In a study done by Anjan Das comparing the effect of dexmedmotidine and clonidine on controlled hypotension and postoperative endoscopic sinus surgery was shown that dexmedmotidine had a greater effect on the control of pressure and decreased bleeding during surgery and postoperative pain [11], which these findings were similar to those of our study.

In another study, the effect of dexmedmotidine versus Esmolol on controlled hypotension in endoscopic sinus surgery was investigated, which showed that dexmedmotidine was more effective [4]. In our study, the dexmedmotidine group in contrast to the placebo group also had more efficacy on controlling pressure and reducing bleeding during surgery and postoperative pain. The study by Alex Becker and colleagues found that the effects of dexmedmotidine and propofol doses compared to fentanyl and propofol on the quality of recovery and postoperative fatigue in patients undergoing spinal surgery revealed that recovery was better in dexmedmotidine-propofol group as well as patients had fewer postoperative symptoms [35], which is an indication of our study results. In another study, comparing the effect of dexmedmotidine versus placebo on recovery quality in 24 h after surgery, and its effect on postoperative vomiting, showed that single dose of dexmedmotidine improved recovery quality and decreased vomiting in recovery unit [36]. In our study, the group receiving dexmedmotidine had less relief in recovery compared to placebo. A study by Ramamani Mariappan. compared the effect of oral clonidine versus dexmedmotidine on the amount of need for anesthetic during surgery and the quality of recovery and hemodynamic control in spinal surgery, which showed that hemodynamic control and recovery quality in each two groups were equal and the amount of anesthetic was higher in the dexmedmotidine group [37]. In our study, the duration of the operation and the result of the anesthetic level in the dexmedmotidine group were less than 0.2 μg/kg/h of the other groups.

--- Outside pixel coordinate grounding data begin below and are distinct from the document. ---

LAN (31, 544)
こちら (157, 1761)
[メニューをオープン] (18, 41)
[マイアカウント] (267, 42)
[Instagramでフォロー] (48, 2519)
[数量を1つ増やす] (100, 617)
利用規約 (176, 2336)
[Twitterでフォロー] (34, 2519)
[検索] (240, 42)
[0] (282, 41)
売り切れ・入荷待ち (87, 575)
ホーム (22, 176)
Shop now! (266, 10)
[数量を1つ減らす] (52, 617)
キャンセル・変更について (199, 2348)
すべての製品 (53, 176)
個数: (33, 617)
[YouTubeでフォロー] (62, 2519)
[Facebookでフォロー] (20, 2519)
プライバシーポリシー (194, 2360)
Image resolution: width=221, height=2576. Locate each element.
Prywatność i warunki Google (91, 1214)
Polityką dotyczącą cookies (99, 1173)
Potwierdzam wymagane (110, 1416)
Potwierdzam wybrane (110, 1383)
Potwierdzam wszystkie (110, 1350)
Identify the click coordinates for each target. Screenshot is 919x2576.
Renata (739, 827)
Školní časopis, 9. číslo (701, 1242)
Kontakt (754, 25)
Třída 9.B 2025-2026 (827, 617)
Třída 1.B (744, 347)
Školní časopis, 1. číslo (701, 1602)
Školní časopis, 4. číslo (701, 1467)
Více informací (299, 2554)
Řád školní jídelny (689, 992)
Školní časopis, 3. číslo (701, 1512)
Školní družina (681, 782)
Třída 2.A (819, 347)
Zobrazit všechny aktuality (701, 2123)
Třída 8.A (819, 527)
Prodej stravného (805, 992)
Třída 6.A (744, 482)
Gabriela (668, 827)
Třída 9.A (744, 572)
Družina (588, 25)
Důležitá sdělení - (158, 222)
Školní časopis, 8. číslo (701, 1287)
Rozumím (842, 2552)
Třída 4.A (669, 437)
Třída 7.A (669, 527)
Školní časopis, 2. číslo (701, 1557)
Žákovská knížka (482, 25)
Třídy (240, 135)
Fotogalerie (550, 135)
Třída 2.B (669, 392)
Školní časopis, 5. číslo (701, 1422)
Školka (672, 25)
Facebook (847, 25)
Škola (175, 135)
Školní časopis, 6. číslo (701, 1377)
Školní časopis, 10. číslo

In another study, dexmedmotidine was compared with placebo on early postoperative cognitive impairment in postoperative laparoscopic cholecystectomy in elder people, which showed that dexmedmotidine significantly reduced postoperative early cognitive impairment in the elderly laparoscopic cholecystectomy surgery [38]. Other research group also examined the need for postoperative sedation drugs in the group of dexmedmotidine and total intravenous anesthesia (TIVA) versus Remifentanil and TIVA in Genomic Laparoscopic Video Surgery, indicating that the need for Postoperative analgesics for postoperative pain decreased in the dexmedmotidine and TIVA groups [39], which was similar to our study result. In another study, comparing the effect of dexmedmotidine+Desflurane and placebo+Desflurane on the amount of post-operative need of sedation drugs and postoperative vomiting and survival in the recovery unit in Laparoscopic bariatric surgery showed that the issues were decreased in the dexmedmotidine+Desflurane group, [40] which was similar to the result of our study.

Conclusion

The lowest volume of bleeding related to the dexmedmotidine group was 0.5 μg/kg/h. The lowest pain levels in the 2,6,12 and 24 h postoperative pain group were 0.5 μg/kg/hr. dexmedmotidine. The lowest duration of action was related to the 0.2 dexmedmotidine group and the lowest levels of morphine and pethidine used were in the 0.5 dexmedmotidine group. Consequently, the current results realize that the infusion of dexmedetomidine reduces blood loss and consumption of morphine and pethidine in patients undergoing endoscopic sinus surgery.